YOUR ASSIGNMENT => The records below need to come back exactly as they are, pictures omitted.

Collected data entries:
+---+
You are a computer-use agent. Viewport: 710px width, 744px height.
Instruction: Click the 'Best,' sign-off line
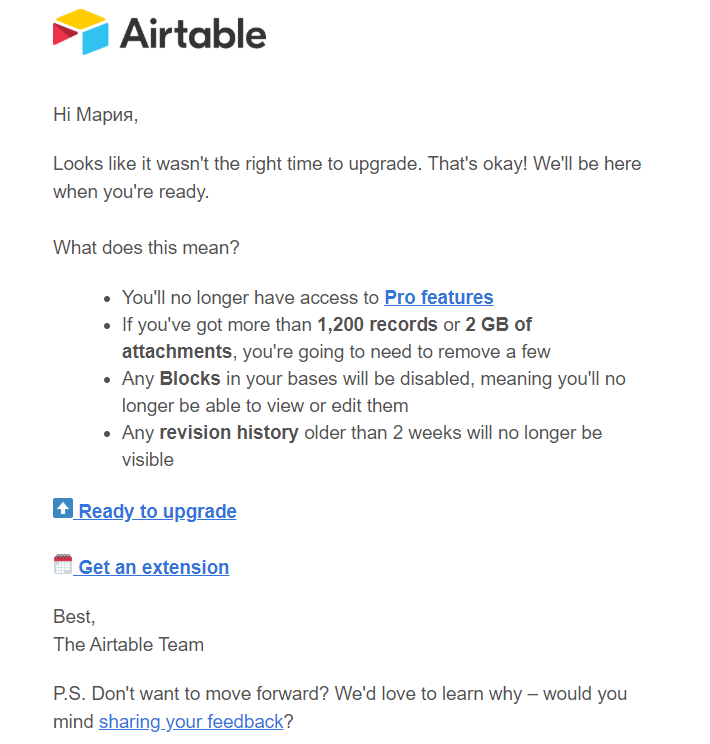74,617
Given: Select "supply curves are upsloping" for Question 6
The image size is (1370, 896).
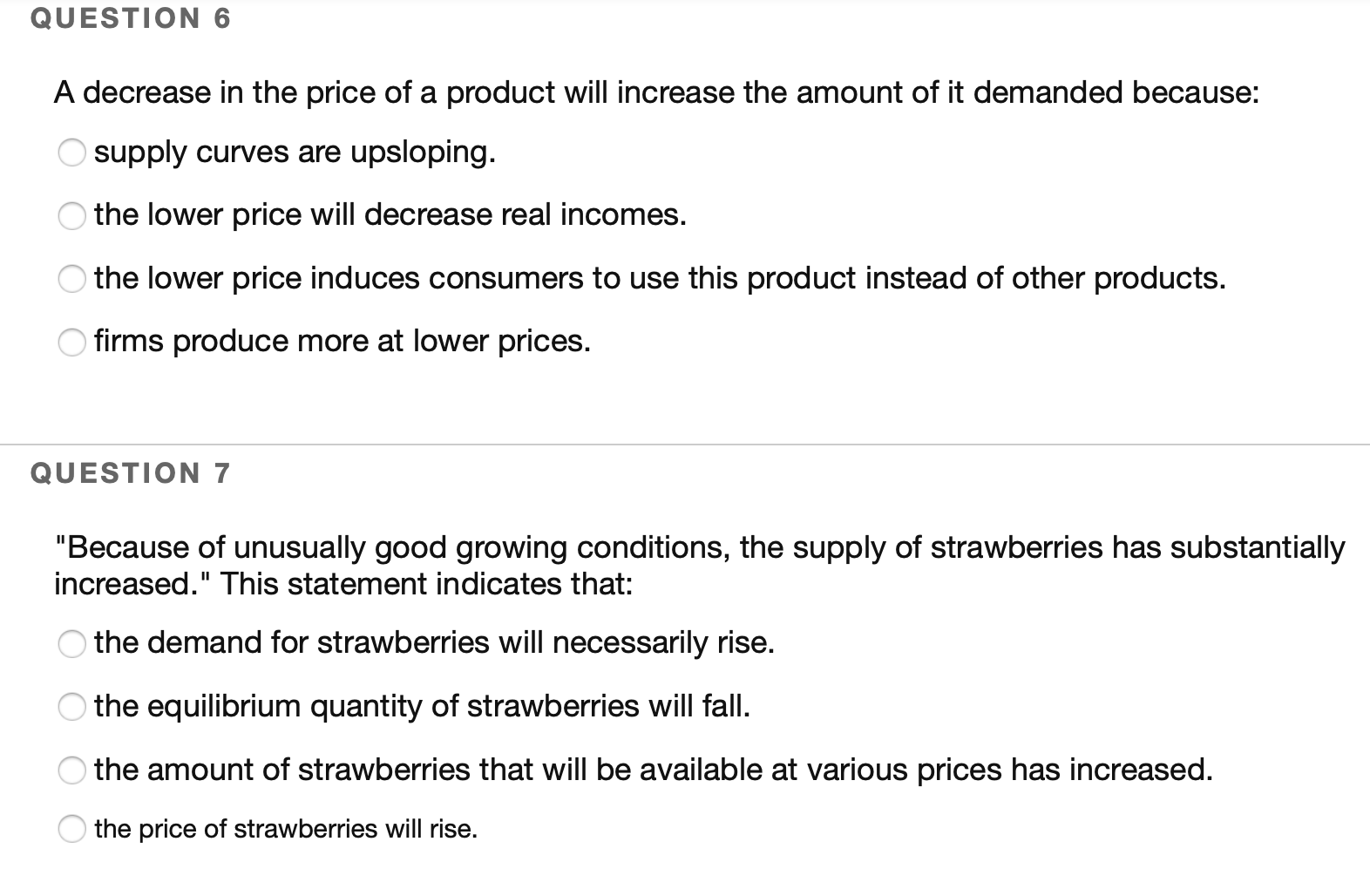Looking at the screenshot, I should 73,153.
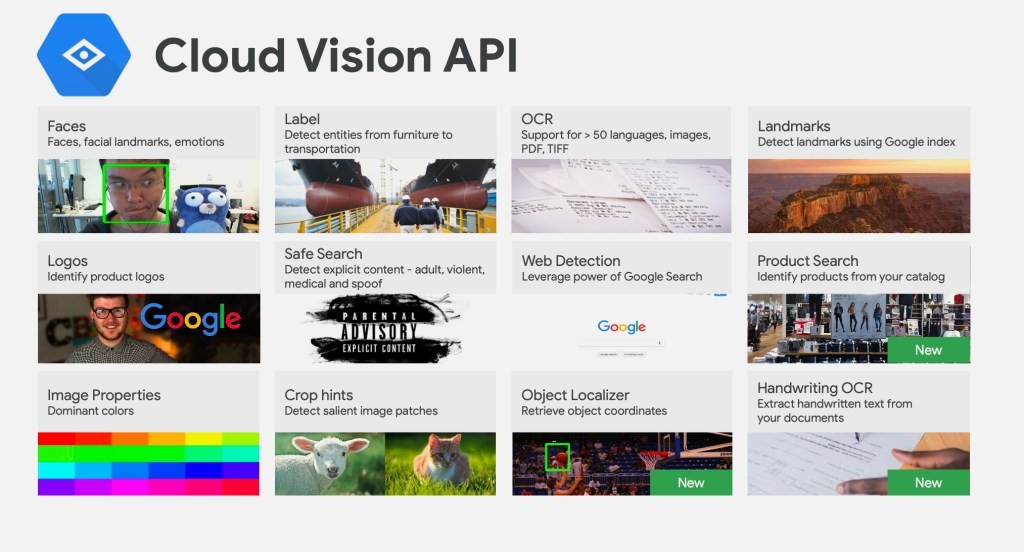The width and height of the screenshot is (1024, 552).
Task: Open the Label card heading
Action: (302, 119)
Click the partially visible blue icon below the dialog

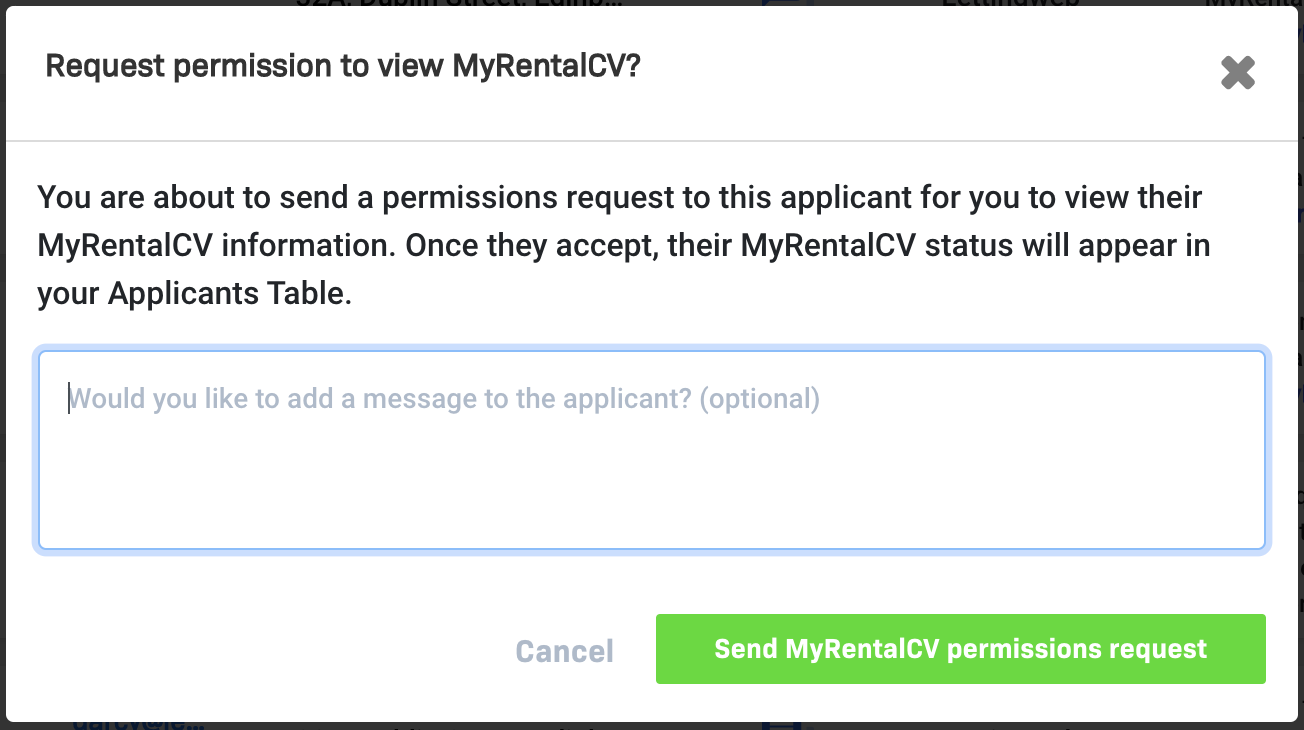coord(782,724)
+---+
RESPONSE =>
You are a computer-use agent. Viewport: 710px width, 744px height.
Instruction: Click the 'Best,' sign-off line
74,617
Given: Select "supply curves are upsloping" for Question 6
The image size is (1370, 896).
Looking at the screenshot, I should 73,153.
The width and height of the screenshot is (1024, 552).
Task: Open the Label card heading
Action: (302, 119)
Click the partially visible blue icon below the dialog

coord(782,724)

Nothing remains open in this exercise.